The Centre for the Promotion of Private Enterprise (CPPE) has said that the deadline set by the Central Bank of Nigeria (CBN) for Nigerians to change their old N200, N500 and N1,000 notes to new ones, noting that even the extension of the deadline by 10 days by the apex bank is grossly inadequate.
Dr Muda Yusuf, Director at CPPE, stated this in a statement made available to Vanguard on Sunday.
His words: “The failure to extend the deadline for the currency swap could put N100 trillion component of the national GDP at risk.
“Just got the news that the deadline for the currency swap has been extended by 10 days. CPPE believes that 10 days is grossly inadequate to make up for the glaring shortcomings of the apex bank in this process.”
He noted that two critical sectors are particularly vulnerable – Trade and Commerce; and Agriculture.
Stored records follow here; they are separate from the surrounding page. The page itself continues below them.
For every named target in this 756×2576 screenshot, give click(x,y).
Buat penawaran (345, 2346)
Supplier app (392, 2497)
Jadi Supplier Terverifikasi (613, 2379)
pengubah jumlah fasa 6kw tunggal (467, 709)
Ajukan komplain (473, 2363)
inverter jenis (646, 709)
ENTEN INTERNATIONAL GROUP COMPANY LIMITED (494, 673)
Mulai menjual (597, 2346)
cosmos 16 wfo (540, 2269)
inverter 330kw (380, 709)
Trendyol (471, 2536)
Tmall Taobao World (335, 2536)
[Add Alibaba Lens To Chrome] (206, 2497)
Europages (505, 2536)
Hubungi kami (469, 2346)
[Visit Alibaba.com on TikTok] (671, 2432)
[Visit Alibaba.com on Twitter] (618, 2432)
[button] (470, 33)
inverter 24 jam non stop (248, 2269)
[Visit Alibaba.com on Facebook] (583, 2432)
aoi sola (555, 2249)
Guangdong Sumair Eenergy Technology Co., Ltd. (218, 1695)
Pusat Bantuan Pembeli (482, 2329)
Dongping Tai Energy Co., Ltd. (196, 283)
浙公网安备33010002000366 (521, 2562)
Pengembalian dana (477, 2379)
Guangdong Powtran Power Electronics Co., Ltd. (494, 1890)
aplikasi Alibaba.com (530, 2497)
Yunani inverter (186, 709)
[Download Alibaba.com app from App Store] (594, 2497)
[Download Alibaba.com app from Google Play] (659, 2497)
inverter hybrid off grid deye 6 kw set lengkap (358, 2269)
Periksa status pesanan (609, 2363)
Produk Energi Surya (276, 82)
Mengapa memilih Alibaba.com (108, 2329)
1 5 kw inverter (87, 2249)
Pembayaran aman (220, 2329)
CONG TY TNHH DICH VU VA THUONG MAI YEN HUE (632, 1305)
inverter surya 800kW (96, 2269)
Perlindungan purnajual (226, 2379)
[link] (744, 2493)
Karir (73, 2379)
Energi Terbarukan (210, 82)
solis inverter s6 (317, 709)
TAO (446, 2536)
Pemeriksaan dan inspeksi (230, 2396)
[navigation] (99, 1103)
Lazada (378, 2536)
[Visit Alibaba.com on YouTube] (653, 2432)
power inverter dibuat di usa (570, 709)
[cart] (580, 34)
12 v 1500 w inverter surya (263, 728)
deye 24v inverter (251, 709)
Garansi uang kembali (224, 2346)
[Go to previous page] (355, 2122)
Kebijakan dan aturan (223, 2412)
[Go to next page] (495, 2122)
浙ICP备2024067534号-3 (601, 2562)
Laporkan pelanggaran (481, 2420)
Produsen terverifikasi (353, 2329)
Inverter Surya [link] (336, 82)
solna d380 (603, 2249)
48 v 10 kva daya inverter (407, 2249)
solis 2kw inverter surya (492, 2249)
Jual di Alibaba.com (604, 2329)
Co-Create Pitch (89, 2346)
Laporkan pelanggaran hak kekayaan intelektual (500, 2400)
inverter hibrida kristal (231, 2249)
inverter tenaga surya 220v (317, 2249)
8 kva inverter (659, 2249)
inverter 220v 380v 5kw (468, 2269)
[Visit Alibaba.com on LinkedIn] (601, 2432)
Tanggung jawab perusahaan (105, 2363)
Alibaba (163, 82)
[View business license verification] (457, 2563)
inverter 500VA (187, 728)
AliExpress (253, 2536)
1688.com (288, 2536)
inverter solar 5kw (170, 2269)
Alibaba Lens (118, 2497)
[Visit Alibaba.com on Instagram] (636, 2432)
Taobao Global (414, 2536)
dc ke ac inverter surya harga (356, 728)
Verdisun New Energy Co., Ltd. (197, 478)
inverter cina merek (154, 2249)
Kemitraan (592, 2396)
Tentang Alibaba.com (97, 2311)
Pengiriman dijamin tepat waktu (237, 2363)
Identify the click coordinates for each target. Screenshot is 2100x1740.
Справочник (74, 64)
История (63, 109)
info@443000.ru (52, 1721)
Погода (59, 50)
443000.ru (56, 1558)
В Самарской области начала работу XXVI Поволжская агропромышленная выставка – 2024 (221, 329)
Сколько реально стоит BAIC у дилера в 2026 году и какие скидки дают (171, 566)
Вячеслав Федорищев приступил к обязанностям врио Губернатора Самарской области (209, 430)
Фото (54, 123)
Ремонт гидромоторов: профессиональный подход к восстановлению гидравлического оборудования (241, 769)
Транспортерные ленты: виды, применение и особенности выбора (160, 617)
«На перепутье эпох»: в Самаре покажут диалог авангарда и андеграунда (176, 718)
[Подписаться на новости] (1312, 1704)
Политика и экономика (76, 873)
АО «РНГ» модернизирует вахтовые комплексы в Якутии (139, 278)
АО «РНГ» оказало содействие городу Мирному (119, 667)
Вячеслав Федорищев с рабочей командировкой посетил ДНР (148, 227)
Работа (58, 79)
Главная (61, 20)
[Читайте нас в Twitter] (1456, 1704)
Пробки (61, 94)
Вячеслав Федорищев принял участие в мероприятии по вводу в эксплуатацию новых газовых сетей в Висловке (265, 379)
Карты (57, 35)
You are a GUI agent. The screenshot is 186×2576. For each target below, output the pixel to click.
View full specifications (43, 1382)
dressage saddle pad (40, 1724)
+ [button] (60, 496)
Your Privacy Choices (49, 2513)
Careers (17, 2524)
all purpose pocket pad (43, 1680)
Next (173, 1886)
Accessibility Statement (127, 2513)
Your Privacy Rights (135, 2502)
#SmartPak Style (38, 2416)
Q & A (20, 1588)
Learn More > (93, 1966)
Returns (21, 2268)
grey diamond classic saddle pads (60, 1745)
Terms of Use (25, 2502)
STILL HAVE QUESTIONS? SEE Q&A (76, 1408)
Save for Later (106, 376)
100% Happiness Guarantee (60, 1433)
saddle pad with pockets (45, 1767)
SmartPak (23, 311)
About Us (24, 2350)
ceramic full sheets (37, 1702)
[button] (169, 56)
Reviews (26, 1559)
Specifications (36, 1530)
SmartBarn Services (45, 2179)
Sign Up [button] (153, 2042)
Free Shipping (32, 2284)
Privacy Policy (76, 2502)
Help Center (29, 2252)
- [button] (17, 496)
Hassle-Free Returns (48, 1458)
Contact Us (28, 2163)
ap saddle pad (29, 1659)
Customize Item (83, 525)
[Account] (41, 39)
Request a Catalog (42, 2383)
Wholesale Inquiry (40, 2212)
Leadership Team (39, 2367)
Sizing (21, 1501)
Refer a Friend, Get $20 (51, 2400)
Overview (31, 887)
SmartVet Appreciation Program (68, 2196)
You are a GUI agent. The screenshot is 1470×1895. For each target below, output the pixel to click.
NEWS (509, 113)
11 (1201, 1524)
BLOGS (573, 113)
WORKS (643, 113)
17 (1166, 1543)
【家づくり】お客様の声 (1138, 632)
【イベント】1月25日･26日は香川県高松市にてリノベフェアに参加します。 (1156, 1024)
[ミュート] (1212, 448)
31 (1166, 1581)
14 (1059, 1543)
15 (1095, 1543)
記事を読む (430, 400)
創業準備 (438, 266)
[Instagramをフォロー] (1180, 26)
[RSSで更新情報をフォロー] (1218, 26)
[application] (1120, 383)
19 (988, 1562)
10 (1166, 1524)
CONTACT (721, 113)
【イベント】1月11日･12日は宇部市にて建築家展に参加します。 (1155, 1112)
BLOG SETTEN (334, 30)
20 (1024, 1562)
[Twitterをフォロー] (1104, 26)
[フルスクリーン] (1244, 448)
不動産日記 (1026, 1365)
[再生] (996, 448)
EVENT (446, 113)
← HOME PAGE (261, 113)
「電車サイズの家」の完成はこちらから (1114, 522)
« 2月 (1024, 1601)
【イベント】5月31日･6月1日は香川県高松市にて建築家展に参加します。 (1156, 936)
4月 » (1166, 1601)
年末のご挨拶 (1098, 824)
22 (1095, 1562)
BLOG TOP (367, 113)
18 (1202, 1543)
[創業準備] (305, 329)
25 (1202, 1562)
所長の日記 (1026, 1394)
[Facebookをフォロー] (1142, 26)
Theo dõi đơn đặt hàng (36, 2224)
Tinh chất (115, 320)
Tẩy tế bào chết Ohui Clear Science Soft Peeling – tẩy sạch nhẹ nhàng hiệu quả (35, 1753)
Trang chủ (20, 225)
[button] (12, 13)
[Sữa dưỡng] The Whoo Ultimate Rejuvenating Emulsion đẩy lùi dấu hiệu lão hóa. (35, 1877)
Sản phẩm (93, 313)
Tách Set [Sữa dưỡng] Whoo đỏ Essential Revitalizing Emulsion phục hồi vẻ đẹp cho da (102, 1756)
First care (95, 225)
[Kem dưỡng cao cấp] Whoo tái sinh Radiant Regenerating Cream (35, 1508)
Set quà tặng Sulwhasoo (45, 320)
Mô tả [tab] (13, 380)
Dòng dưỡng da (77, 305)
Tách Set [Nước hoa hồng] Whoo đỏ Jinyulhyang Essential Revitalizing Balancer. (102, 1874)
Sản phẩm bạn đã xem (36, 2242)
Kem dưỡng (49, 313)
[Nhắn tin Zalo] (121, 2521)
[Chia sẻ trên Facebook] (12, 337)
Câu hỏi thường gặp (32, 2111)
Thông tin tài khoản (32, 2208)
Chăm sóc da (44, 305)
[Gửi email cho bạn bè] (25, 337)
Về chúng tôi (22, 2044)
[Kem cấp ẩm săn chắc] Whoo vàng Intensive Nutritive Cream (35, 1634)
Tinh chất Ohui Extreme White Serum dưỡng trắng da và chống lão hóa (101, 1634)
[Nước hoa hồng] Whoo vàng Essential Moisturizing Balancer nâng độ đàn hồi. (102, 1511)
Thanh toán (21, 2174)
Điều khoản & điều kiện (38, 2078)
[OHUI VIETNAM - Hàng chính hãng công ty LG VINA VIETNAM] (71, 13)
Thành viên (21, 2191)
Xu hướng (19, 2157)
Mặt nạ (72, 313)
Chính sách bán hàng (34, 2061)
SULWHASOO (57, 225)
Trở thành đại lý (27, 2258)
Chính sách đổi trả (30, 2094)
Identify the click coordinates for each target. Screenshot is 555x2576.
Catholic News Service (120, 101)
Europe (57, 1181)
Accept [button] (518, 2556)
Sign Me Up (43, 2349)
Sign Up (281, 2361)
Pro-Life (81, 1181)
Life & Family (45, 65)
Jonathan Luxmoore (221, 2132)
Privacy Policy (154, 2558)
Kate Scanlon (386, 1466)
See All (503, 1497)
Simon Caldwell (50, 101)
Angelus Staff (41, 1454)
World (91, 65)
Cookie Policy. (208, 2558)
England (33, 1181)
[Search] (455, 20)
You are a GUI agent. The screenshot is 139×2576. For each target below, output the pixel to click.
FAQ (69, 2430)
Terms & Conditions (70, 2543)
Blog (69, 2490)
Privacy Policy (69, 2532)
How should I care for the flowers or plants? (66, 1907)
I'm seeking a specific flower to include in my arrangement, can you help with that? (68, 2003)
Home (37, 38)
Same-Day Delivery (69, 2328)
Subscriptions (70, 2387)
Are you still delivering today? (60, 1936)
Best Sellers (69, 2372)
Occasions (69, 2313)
“The crippling of business transactions at the distributive trade end amid the currency swap crisis would not only undermine the trade and agricultural sectors but would have a knock-on effect on the manufacturing value chain and the services sectors. This is because whatever is produced has to be sold.
“The trading end of the chain has been greatly disrupted by this currency swap crisis.
“The trade sector contributes about 14% of GDP valued at an estimated N35 trillion; the agricultural sector contributes 25%, valued at an estimated N62 trillion. Most of the activities in these sectors are either in the rural areas or in the informal sector of the economy.
“These are the sectors that have been driving the resilience of the Nigerian economy amid numerous domestic and global headwinds.
“Any policy measure that would negatively disrupt these sectors should be avoided,” Yusuf further stated.
According to him, “the argument that currency swap would enhance monetary policy effectiveness and curb inflation has no strong basis in economic theory. The money supply is a more critical variable in the inflation equation”.